Mijn gedachten gaan weer eens terug naar het verleden, naar de jaren zestig. Toen brak de zesdaagse oorlog in het Midden-Oosten uit en stond de wereld op zijn kop. Wij waren hier in Nederland ernstig overstuur. Op dat moment in de geschiedenis speelde ik bij cabaret Lurelei. We speelden een aantal voorstellingen in den Haag. Ons land voelde zich betrokken, er werd het publiek gevraagd bloed te doneren voor de slachtoffers. Ik schoof mijn gevoeligheden opzij voor het goede doel en meldde mij als donor. Het was ‘s morgens vroeg en ik had nauwelijks gegeten. Ik riep dapper en overmoedig tegen de bloedprikker: ‘u mag mijn bloed ook gebruiken voor gewonde Arabieren.’ En toen viel ik flauw. Het flesje met bloed was nauwelijks halfvol.
Wij speelden een heftig programma met scherpe en ook vaak hilarische teksten, hoogst actueel en behoorlijk kritisch. Maar gedurende die vreselijke bloedige oorlog sloegen die scherpe teksten van ons helemaal nergens meer op. Ze hadden alle relevantie verloren afgezet tegen die oorlog.

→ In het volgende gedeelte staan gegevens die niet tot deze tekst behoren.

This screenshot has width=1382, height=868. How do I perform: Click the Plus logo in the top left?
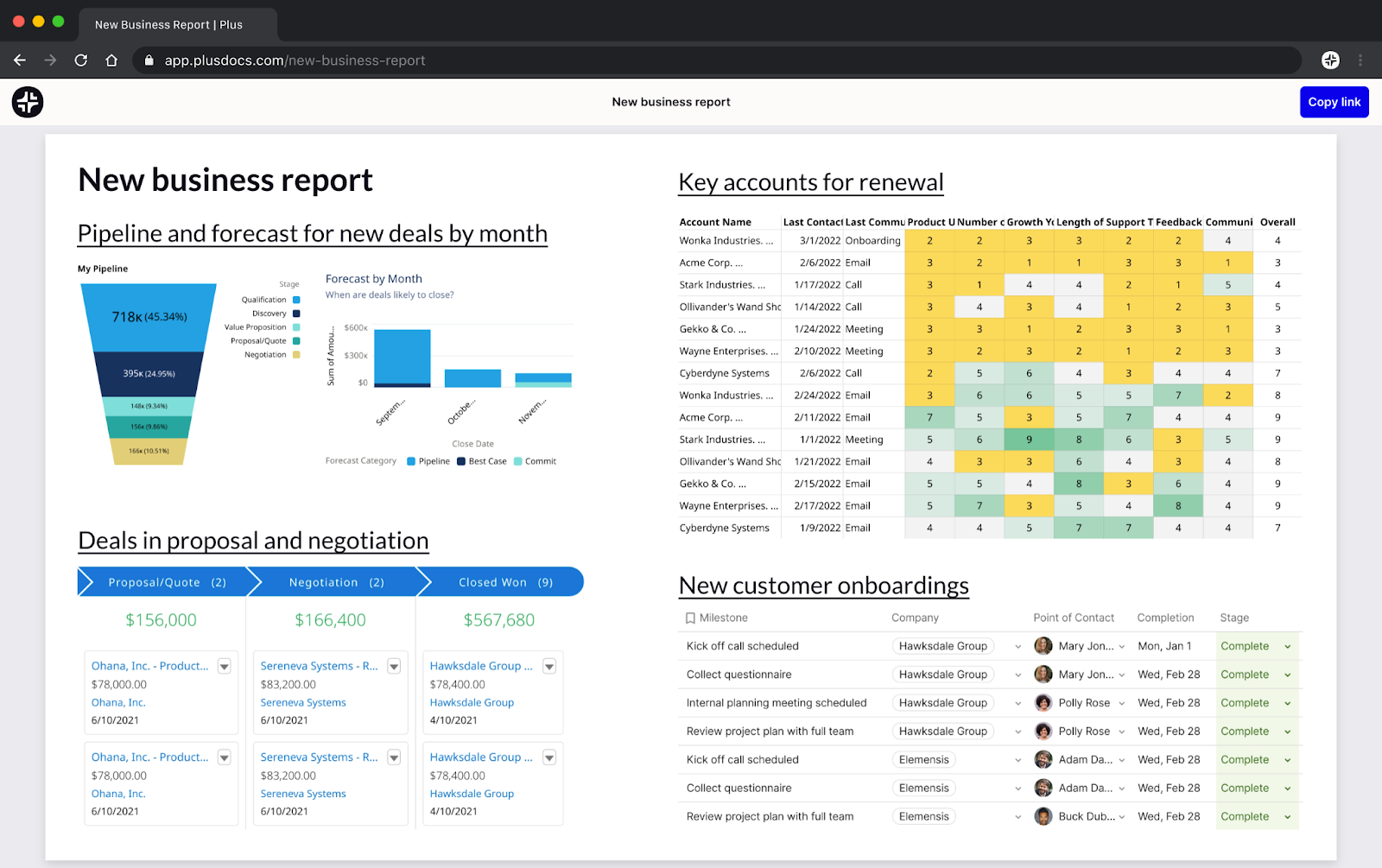[27, 102]
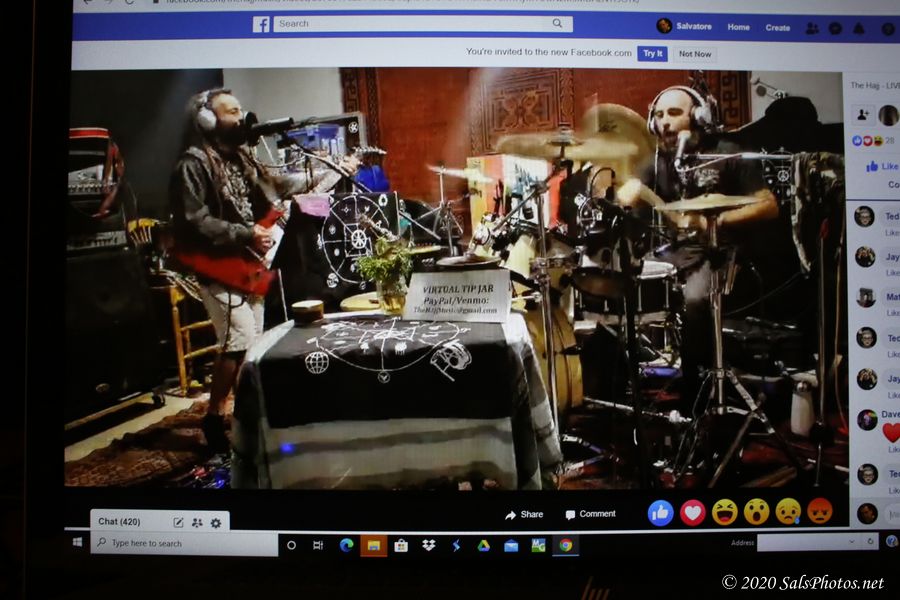Open the Messenger icon in header
Viewport: 900px width, 600px height.
[x=835, y=28]
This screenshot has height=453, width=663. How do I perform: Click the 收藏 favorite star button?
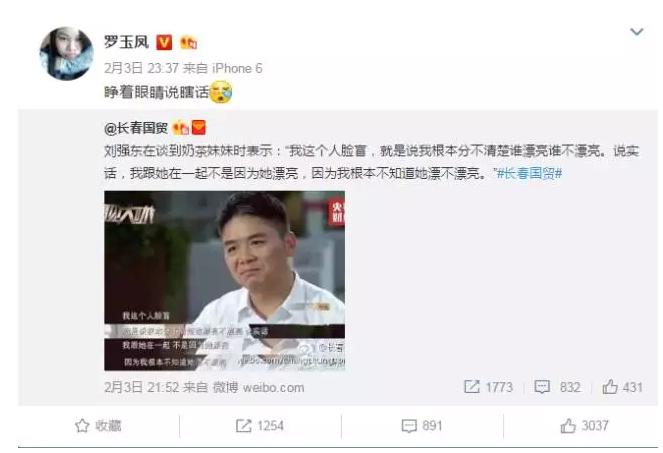click(98, 426)
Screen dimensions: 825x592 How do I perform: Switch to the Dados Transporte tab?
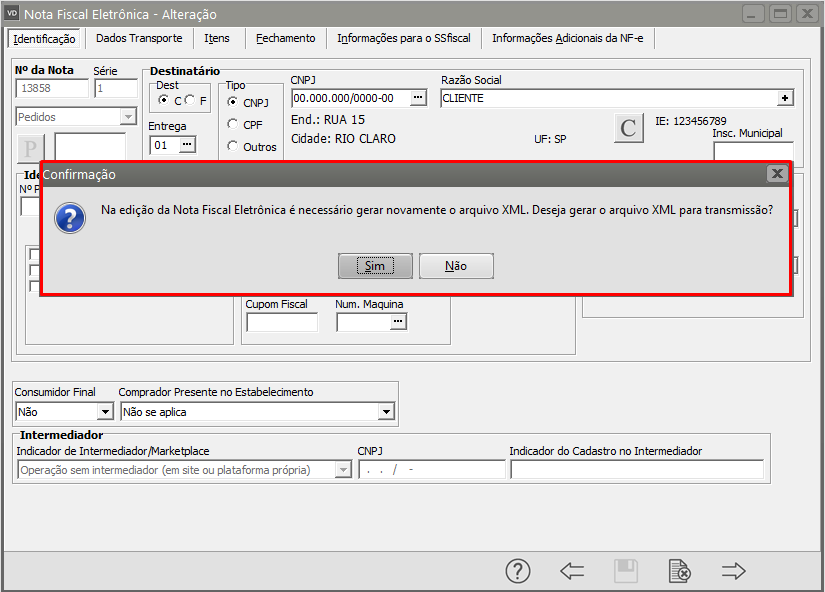click(x=139, y=38)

Lees ook: Een opa maakt gelukkig
Het geweld bedaarde relatief snel en wij speelden ons programma maar weer verder. Je kunt zo’n programmatrein niet opeens stoppen. Het was onze broodwinning. Maar toch gaf het mij te denken. Dat gevoel van gespletenheid overvalt mij nu ook. Het nieuws is vaak zo heftig. We aanschouwen het huiverend.
Dan switcht de zender maar eens naar een voetbalwedstrijd, waar ook allen opgewonden en fanatiek bezig zijn met de sport. Zo is iedereen altijd doende met zijn eigen ding.